Die Teezeremonie VII.und letzter Teil der Tirade

T. begab sich nun zu dem oben erwähnten Treffen und der dabei stattfindenden noch weiter oben erwähnten Anprobe der Rollerblades für seine Tochter, bei der die Mutter seines Kindes, mein Vater und seine Frau H. eingetroffen waren. Zu dieser Gelegenheit wurde in aller Form, wie ich mir ausmale, Familienrat über das Ansinnen des Bedürftigen und der möglichen Zweifel- oder Unzweifelhaftigkeit seiner Gründe, abgehalten. Wie mein Bruder uns ohne Nachfrage hartnäckig versicherte, wurde die Geschichte auf Leib und Nieren von allen Anwesenden gedreht und gewendet, fast wurden noch Passanten angesprochen und um ihre Meinung gefragt, ein Hut war nicht zur Hand, aber sie hätten, als kreative Idee, finde ich, etwas Besonderes singen oder tanzen können, um zu sammeln, damit sie der Betragshöhe nicht allein gegenüber stünden. Man befand die Geschichte mit viereinhalb-zu-null-Stimmen für glaubhaft, bestimmt versicherte man sich gegenseitig, diese Unzweifelhaftigkeit nicht für allgemeingültig zu halten, falls sich in naher Zukunft die Bittsteller häufen würden. Jedoch kam mein Bruder dem bedürftigen migrantischen Menschen letzten Endes (fast)ohne fremde Hilfe zu Hilfe. Die Partnerin meines Bruders, wohl ahnend, dass sie durch ihre betuchtere Herkunft ohne ein Dazutun in der Geschichte vor ihrer Tochter blass dagestanden haben könnte, gab auch etwas dazu, so dass sage und schreibe meiner Erinnerung nach zweiundsiebzig Euro oder sogar vielleicht neunzig Euro zusammenkamen, die mein Bruder dem in der Kälte wartenden, dankbaren Empfänger ca. eine Stunde später zur vereinbarten Zeit aushändigte, nicht ohne sich am liebsten noch von dessen Ankunft in Italien in naher Zukunft informieren lassen zu wollen.

------------------------

## Aufgabenstellung 1
Mit welchem Stimmenverhältnis wurde die Geschichte im Text über die Teezeremonie für glaubhaft befunden?
## Aufgabenstellung 2
Führe den Text über die Teezeremonie im Anschluss an seinen letzten Satz weiter.
Die Datensätze stammen aus einer anderen Quelle.

## Datenteil
------------------------

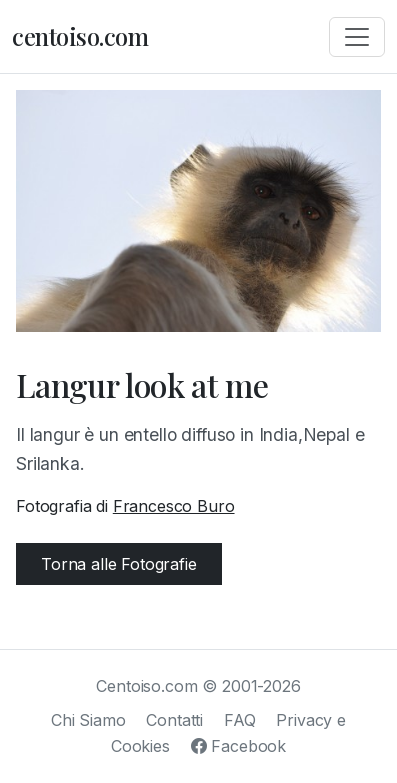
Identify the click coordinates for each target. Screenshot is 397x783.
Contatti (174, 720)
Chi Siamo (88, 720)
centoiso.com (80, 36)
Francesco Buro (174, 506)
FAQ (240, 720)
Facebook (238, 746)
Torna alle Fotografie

------------------------

## Endergebnis 1
Mit viereinhalb zu null Stimmen.

## Endergebnis 2
Dieses Rührstückchen bürgerlich besonnener Wohltätigkeit spielte sich hier unter den schmalen Augen der Öffentlichkeit ab, beschaffte uns am vierten Advent fast feuchte Augen und rundete die Teezeremonie der digitalen Bohême in unserer unmittelbaren Verwandtschaft leidlich ab. Mich würde es nicht wundern, wenn sie demnächst in Ihrem SpringerWochenblatt davon läsen. Fröhliches Fest allerseits.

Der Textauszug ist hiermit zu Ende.